In a gleaming new Melbourne cheese cellar, Peter Bennetts exhibits photographs of a weathered-looking island resort by architect Kristin Green.
The text message from photographer Peter Bennetts came through at 23:41 on the Friday evening of the 2013 National Architecture Conference in Melbourne. It read: “conference view/breakfast/coffee at the European Spring St and Kristen & I take you on a tour of la Plage du Pacifique Vanuatu exhibition at Spring St Grocer.” I had heard whispers of the exhibition earlier in the day. A half-finished resort in Vanuatu. Off-form concrete. A photographic exhibition in a cheese cellar. Throw in breakfast at The European and it was impossible to say no.
The following morning, head down and focused on keeping my iPhone dry as I navigate my way down Spring Street, I bump into Brian Zulaikha of TZG, the first of a stream of conference luminaries who join our table including Kieran Wong and Emma Williamson from Perth’s CODA, former Architecture Australia editor Justine Clark, Stuart Harrison from RRR’s The Architects and Lori Brown, keynote at Parlour’s extraordinary pre-conference event Transform. We finish breakfast and wander next door through Kristin Green’s lively Spring Street Grocer, down a bright orange spiral staircase into the exhibition-cum-cheese cellar, a delightful bunker lined with glazed tiles.
The subject matter is curious – an awkward, off-form concrete resort in the tropics, as much a ruin as a work in progress. Green references Hadrian’s villa in Tivoli and the ambience of 1950s cinema and ideas of leisure, romance and dreaming as inspiration for her project. For me the work has the flavour of Louis Kahn’s subcontinental projects in Ahmedabad and Bangladesh, Le Corbusier’s Brasilia, the Jantar Mantar in Jaipur and George Jetson’s Skypad Apartments in Orbit City.
Undoubtedly there is an other-worldliness to Green’s project as well as a delicious incongruity between project and site, emphasised by images of workers taking respite or napping amongst the cool, shady concrete buttresses. There are clues as to how it might turn out, but no apology from architect or photographer in regards to what we were looking at. The bones, the inner working, the messy structure in all its glory.
Whilst enjoying his self-imposed exile in Hawaii in the early 1970s, Utzon’s students at Honolulu University recall the Danish architect challenging them to “imagine their buildings as ruins.” “Is there an idea there?” he would ask. “In the ruin, only the idea remains.” In this way, suspended between promise and reality, the work finds its strength, and the exhibition its voice.

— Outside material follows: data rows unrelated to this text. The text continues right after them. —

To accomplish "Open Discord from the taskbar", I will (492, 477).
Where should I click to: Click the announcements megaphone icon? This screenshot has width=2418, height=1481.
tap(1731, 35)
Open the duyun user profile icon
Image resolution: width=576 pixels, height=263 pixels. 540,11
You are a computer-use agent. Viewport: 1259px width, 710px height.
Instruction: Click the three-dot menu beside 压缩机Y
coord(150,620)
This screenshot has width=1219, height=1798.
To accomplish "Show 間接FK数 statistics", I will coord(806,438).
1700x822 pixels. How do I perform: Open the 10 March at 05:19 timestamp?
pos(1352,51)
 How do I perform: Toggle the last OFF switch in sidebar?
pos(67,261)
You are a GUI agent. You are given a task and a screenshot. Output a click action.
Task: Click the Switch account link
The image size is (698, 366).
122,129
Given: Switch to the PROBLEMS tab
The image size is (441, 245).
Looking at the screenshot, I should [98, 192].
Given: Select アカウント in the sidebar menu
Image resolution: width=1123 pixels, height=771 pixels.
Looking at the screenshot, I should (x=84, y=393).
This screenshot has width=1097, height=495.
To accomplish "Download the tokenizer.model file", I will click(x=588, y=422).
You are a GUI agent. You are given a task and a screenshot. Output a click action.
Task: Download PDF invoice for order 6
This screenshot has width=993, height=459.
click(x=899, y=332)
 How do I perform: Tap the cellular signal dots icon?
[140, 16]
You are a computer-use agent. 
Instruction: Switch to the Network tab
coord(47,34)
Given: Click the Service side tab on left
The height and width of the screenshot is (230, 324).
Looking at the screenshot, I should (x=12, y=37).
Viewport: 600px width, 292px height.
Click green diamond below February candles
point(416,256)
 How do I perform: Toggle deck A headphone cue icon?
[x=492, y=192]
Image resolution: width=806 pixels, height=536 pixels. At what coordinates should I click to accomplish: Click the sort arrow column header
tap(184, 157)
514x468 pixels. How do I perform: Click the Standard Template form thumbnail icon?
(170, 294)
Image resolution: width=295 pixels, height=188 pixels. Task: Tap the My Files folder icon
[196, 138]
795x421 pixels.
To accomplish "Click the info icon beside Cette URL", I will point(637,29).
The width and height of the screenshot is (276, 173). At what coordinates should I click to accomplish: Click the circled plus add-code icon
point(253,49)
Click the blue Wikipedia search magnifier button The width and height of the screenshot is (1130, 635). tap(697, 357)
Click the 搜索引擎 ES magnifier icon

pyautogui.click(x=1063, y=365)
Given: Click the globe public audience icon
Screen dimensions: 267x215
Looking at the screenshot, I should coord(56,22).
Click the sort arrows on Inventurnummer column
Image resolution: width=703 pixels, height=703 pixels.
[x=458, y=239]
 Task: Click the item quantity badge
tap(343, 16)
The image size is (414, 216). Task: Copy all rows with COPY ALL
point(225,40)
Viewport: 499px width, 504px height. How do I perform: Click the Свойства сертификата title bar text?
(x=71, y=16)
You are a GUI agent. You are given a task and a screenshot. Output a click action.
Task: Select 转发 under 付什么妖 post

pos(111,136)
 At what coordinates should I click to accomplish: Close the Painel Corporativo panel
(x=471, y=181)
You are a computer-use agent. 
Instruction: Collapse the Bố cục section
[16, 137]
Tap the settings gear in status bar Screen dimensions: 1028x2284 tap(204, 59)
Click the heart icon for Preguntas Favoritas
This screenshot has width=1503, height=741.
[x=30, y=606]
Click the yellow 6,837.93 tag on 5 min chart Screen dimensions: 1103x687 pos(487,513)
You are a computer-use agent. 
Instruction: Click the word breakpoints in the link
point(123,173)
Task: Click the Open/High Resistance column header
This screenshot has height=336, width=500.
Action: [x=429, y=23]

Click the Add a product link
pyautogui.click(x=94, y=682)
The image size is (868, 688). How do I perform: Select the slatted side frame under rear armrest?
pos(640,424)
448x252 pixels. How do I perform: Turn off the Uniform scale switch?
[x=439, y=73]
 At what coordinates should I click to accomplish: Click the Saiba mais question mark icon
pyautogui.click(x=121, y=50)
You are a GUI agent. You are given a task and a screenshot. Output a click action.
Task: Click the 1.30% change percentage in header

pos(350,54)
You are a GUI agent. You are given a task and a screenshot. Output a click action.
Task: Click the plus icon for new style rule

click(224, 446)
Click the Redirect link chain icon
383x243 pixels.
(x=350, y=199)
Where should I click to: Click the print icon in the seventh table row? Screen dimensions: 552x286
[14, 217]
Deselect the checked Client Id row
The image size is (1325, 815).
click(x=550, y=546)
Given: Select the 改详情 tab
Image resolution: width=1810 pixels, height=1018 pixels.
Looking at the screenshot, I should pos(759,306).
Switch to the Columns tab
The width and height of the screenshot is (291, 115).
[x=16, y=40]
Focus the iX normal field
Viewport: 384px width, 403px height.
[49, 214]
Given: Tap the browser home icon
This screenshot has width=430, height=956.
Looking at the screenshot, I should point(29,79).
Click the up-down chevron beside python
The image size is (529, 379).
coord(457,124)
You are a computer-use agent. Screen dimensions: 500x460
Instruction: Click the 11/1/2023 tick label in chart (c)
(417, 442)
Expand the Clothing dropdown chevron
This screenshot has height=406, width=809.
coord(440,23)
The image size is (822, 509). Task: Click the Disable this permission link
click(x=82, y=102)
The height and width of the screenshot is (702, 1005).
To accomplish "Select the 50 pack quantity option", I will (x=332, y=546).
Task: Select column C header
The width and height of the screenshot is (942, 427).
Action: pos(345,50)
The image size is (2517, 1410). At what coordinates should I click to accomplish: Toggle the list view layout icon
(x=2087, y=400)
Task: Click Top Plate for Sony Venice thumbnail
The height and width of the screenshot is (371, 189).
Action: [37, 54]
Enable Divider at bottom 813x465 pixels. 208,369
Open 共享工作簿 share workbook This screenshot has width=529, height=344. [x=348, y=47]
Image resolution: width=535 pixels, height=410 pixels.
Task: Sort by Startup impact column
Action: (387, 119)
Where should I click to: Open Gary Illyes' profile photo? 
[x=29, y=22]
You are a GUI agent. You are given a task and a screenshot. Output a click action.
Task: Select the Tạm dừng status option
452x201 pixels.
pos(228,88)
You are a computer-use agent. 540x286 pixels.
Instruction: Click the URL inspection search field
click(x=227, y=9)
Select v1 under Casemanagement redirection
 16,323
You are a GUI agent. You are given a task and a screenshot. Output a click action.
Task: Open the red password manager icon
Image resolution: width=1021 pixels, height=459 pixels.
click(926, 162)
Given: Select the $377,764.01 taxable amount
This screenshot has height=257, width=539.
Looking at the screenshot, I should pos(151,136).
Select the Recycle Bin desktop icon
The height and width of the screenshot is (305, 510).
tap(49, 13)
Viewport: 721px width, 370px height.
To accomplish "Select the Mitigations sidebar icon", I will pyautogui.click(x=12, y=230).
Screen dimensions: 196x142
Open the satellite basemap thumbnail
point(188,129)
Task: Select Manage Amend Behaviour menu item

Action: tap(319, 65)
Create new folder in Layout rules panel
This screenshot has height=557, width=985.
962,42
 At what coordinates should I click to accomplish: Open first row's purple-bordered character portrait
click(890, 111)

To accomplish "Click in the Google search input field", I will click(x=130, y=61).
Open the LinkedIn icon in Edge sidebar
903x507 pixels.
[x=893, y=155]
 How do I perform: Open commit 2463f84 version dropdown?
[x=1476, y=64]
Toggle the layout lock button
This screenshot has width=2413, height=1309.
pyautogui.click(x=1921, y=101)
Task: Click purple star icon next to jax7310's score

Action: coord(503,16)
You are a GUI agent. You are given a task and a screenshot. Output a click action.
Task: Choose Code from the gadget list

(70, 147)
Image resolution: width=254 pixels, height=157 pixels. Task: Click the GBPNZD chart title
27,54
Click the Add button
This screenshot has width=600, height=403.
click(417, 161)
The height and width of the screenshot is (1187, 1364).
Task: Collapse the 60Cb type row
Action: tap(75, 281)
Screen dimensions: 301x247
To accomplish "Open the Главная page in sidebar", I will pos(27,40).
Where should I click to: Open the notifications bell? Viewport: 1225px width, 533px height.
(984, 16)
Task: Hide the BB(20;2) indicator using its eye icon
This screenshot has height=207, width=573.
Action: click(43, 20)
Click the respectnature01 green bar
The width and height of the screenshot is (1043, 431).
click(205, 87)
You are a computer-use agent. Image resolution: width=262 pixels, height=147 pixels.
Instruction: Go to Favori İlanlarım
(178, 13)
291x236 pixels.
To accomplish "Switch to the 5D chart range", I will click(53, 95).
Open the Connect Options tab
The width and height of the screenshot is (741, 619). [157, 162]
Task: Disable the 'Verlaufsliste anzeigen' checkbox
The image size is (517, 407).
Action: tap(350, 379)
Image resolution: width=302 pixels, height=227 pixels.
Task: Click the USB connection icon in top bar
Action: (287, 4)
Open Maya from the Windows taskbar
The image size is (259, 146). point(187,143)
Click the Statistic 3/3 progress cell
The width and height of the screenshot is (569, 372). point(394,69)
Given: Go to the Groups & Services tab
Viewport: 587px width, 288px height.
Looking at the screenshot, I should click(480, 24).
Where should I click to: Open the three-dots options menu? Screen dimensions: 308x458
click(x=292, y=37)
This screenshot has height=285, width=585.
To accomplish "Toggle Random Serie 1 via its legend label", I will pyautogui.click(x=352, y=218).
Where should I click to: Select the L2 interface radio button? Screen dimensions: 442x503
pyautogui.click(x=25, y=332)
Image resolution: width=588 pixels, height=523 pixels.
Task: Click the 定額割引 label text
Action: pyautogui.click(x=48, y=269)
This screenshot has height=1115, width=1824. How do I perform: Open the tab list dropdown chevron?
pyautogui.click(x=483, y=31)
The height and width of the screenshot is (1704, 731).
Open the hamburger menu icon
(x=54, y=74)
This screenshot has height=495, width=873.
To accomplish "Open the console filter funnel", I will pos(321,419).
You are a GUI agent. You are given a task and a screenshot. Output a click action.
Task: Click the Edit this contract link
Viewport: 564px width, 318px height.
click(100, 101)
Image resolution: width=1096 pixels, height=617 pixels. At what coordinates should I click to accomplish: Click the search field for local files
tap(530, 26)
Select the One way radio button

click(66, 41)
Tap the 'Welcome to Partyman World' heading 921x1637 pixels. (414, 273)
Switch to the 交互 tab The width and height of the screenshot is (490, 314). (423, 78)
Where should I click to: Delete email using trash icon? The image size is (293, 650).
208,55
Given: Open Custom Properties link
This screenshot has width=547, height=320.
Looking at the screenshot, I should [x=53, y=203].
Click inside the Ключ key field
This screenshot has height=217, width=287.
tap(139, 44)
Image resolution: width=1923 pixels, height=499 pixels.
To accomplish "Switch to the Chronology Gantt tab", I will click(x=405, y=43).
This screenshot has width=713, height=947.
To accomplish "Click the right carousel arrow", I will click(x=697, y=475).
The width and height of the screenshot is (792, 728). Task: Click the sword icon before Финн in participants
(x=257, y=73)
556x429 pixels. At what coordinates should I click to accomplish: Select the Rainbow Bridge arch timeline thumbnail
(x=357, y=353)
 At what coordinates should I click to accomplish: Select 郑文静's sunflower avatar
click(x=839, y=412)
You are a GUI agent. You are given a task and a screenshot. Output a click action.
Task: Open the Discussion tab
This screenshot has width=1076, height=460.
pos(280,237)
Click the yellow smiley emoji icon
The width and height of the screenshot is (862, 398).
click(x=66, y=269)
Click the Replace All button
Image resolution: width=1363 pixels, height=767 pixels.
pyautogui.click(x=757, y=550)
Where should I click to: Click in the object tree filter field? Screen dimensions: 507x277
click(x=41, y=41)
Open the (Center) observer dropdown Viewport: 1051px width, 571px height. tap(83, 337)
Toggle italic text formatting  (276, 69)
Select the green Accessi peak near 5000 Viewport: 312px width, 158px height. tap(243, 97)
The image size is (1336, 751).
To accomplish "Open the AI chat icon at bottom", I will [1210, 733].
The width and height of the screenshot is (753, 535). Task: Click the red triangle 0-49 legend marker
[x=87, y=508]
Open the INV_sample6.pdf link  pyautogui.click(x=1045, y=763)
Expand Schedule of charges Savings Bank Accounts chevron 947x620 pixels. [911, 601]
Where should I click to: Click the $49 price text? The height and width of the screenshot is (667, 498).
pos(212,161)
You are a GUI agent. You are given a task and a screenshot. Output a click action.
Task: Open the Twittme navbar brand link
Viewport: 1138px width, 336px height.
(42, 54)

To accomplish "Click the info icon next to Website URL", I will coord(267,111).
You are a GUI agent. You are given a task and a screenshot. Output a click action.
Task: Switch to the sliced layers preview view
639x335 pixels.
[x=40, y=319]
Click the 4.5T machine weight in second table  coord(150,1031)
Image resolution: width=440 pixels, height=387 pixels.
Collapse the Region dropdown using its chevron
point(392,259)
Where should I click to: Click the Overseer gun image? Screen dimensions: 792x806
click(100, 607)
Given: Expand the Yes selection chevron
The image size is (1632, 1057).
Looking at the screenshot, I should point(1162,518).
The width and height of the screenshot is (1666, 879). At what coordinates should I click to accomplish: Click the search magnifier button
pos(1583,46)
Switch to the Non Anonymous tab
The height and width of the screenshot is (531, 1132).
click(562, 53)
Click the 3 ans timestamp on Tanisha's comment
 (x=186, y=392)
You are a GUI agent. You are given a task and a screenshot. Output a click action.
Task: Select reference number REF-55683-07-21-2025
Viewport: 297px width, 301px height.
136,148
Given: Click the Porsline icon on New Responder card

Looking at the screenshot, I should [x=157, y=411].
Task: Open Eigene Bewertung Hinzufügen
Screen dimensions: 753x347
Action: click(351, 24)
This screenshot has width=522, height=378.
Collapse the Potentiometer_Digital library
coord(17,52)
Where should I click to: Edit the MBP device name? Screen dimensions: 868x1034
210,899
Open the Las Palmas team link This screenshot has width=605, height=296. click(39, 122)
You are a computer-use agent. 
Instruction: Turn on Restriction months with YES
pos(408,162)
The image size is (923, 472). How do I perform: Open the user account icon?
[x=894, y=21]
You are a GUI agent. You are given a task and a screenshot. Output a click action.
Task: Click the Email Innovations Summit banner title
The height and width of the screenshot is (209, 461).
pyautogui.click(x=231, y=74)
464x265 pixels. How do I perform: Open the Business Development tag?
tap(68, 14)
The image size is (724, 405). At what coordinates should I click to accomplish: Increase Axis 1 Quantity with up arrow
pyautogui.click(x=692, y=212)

Green’s work is confident, unapologetic stuff and Bennetts’ medium format – Alpa STC, with 23mm Alpagon lens – lend the images a calmness that reinforce the sense of decay and roughness. I ask Bennetts about his photographic approach and he responds “straight up and down.” On first impression it seemed odd holding an exhibition in a cheese cellar of architectural images of a building site in the tropics, but the dissonance is inspired.
The idea began over a conversation between architect and photographer about how to get Green her next job. Photographer and client invest a week in Vanuatu. A stalled project is given a timely shot in the arm. An exhibition is held in the architects recently completed project (prior to the cheese moving in) drawing attention to this work as well as the other (same client). And the timing is impeccable; the national conference. Our two charismatic protagonists work it hard, create the buzz, and everybody wins.